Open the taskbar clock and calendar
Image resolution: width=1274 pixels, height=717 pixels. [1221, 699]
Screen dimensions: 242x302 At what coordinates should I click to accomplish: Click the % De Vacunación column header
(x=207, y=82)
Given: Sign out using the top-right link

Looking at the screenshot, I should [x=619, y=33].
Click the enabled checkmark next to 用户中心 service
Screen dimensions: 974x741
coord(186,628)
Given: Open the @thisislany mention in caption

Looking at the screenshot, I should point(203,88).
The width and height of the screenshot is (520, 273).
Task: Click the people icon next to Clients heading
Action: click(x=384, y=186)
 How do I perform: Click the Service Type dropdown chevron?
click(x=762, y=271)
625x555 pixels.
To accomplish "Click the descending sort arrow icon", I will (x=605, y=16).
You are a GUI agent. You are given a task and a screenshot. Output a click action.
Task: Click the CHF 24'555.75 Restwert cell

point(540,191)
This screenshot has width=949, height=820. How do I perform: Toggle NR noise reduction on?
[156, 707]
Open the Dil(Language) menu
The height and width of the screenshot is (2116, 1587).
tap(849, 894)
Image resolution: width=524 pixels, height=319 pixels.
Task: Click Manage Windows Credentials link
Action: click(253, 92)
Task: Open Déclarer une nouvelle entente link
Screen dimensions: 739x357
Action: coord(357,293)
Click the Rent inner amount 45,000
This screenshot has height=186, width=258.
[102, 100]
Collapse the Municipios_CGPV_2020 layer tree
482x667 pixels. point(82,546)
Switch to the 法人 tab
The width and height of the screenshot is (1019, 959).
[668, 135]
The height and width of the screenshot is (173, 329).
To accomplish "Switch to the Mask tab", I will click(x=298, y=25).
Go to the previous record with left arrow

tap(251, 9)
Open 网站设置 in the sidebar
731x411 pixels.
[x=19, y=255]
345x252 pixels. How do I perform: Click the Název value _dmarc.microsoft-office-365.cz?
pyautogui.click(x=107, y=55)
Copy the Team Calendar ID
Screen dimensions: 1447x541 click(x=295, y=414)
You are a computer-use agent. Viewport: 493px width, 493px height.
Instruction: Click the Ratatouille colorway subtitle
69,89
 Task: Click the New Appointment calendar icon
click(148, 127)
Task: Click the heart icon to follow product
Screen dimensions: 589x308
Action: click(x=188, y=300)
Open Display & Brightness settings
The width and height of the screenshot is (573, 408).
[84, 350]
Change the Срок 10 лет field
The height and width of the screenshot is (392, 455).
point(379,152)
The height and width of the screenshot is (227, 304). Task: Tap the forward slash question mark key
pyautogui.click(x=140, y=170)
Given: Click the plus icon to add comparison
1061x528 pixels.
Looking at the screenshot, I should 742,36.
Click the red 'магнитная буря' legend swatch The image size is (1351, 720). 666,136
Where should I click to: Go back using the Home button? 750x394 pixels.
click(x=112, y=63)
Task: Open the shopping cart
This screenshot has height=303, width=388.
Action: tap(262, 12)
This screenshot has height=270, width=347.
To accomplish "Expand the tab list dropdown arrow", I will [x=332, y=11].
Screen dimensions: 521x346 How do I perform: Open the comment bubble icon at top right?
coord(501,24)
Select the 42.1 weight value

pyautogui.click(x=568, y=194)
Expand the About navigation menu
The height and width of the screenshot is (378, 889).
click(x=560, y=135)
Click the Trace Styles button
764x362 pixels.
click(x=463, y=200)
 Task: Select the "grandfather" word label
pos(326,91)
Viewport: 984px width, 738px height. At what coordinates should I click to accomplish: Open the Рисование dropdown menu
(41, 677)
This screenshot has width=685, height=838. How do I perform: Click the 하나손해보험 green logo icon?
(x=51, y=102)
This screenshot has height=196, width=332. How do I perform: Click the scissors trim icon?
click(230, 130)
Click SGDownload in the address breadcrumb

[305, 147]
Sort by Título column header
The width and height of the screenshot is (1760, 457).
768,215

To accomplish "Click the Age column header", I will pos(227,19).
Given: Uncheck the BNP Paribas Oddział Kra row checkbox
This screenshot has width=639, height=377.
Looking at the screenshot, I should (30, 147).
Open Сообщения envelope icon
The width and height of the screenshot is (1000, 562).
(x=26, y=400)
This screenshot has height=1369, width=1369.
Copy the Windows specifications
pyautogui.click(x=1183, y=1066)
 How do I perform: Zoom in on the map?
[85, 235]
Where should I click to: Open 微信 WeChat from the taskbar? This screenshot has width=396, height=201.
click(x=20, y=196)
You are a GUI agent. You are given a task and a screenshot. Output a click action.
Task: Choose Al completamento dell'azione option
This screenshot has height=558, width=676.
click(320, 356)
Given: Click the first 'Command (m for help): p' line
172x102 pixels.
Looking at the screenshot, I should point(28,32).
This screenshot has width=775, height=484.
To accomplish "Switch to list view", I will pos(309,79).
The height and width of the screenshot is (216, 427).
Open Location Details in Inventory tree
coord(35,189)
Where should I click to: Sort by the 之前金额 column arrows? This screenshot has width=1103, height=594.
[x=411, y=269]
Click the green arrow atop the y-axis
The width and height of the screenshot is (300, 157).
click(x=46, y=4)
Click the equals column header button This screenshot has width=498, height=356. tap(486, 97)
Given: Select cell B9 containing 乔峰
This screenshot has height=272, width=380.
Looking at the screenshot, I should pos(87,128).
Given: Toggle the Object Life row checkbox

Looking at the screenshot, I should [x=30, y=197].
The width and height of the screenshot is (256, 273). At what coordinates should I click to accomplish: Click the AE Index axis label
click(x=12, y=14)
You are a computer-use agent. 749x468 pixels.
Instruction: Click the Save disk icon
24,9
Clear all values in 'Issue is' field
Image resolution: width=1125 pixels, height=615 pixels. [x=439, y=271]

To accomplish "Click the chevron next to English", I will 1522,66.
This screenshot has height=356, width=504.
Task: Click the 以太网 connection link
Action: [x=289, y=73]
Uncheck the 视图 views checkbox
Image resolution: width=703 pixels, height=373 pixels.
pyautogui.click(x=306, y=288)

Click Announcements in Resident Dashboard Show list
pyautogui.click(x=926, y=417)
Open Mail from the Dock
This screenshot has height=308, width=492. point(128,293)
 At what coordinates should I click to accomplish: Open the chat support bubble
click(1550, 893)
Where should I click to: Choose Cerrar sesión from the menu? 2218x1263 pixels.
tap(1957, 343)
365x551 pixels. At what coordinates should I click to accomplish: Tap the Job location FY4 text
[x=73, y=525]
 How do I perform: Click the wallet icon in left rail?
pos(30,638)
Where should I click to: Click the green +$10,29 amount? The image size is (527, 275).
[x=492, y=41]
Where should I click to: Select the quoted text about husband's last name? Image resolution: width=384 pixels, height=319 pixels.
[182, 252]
========
Rewrite the stretch from the line containing "Where should I click to: Click" through the end of the items, requests included, with every click coordinate in the answers multiplied by 1.9 and rounded to a whole number (halves round up).

Where should I click to: Click the green +$10,29 amount? The image size is (527, 275).
[x=935, y=78]
Where should I click to: Select the quoted text about husband's last name? Image resolution: width=384 pixels, height=319 pixels.
[346, 479]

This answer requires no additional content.